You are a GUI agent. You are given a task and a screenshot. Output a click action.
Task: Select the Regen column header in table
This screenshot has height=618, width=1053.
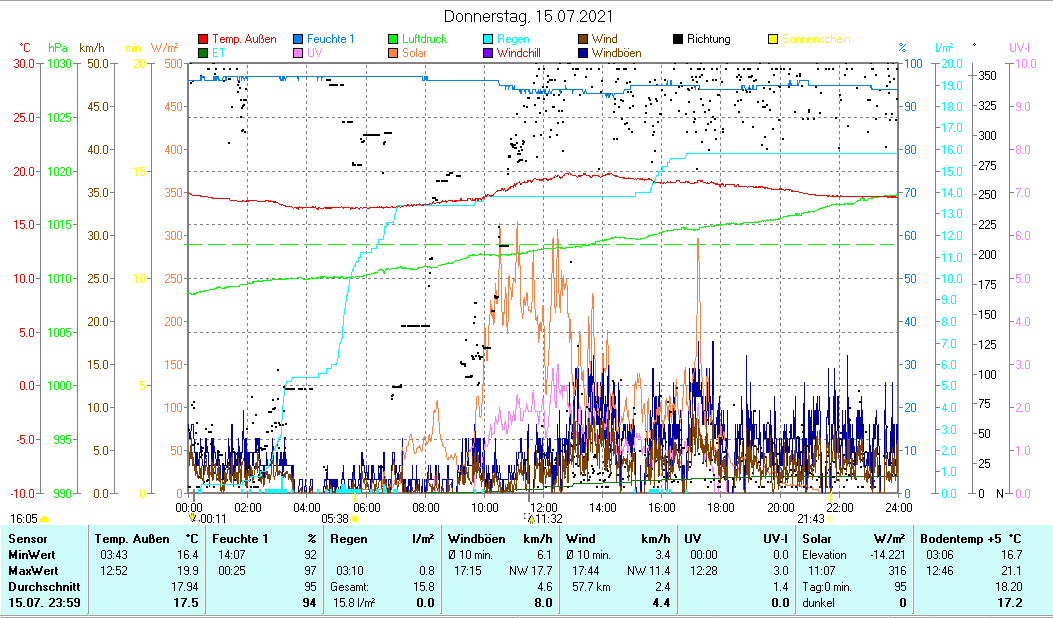pyautogui.click(x=347, y=539)
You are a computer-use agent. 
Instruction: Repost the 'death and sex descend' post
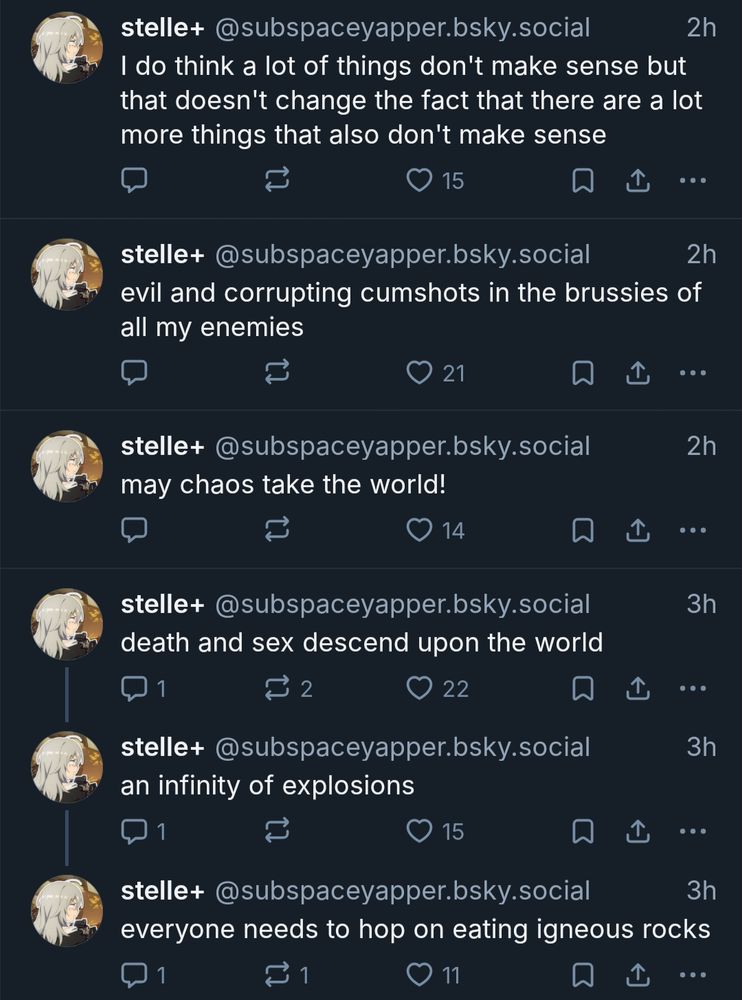[277, 689]
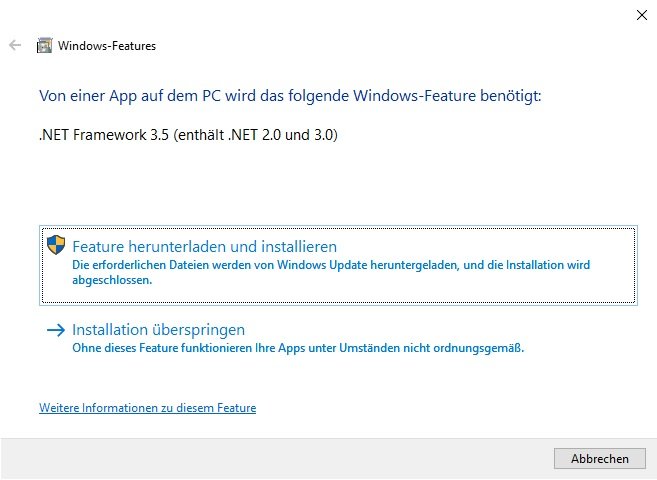
Task: Click the Windows-Features window icon
Action: pos(44,45)
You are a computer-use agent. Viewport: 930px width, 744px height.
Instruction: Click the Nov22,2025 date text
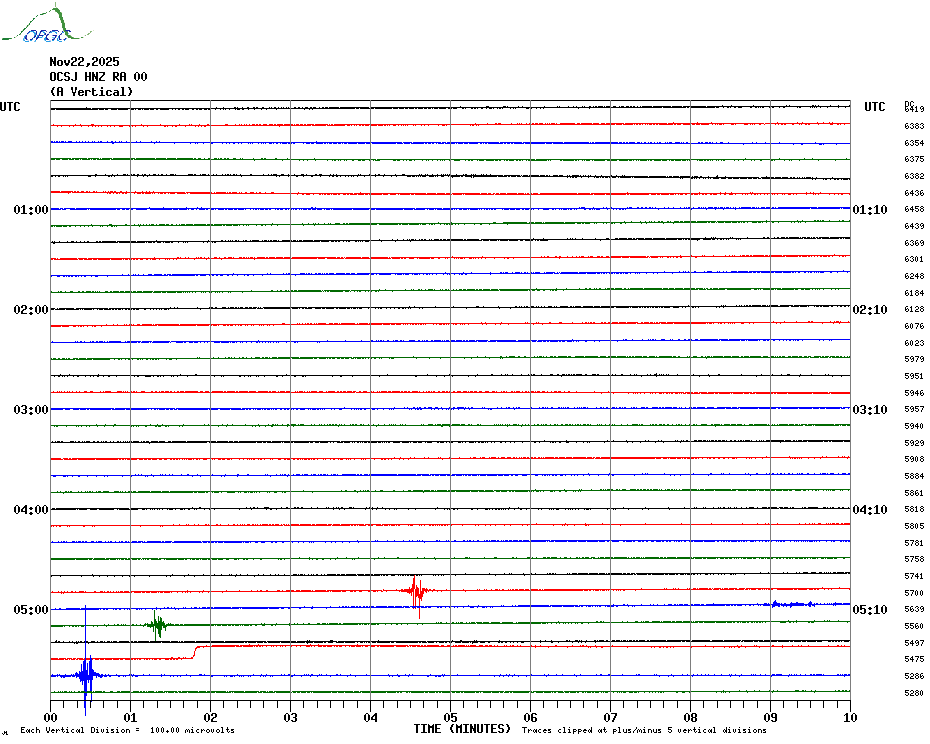84,62
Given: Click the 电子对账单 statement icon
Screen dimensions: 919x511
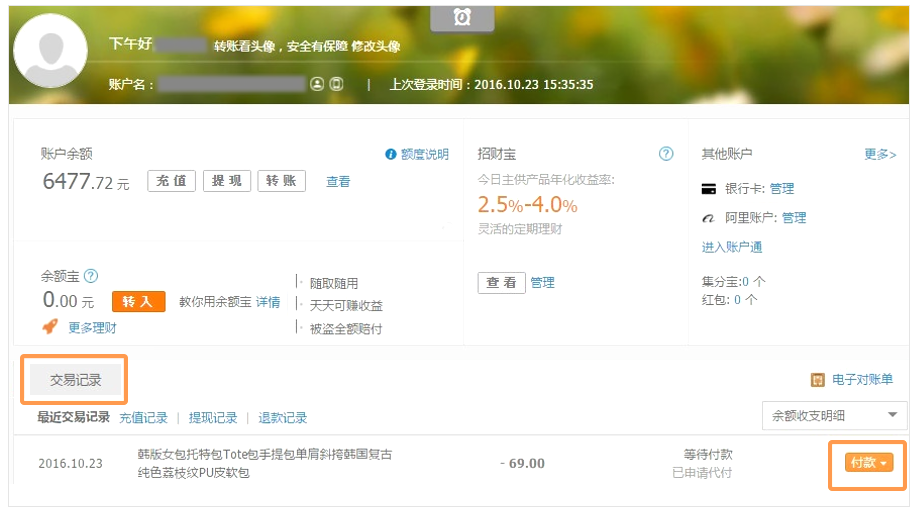Looking at the screenshot, I should [817, 380].

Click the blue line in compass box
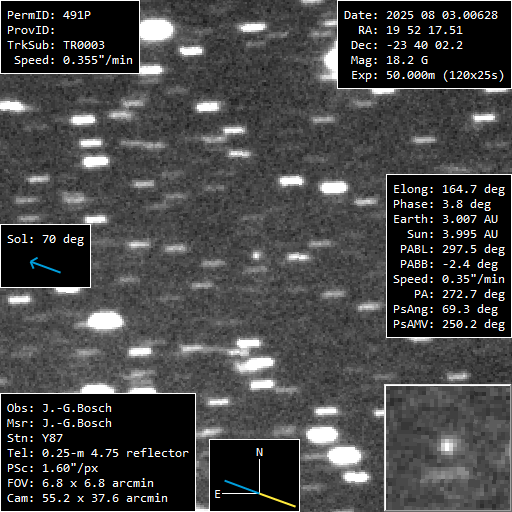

■ **What this task involves**
The answer should be all lines from the entries above that hold the word "computer".

■ **Output**
You are a computer-use agent. 
You are a computer-use agent. Viewport: 930px width, 744px height.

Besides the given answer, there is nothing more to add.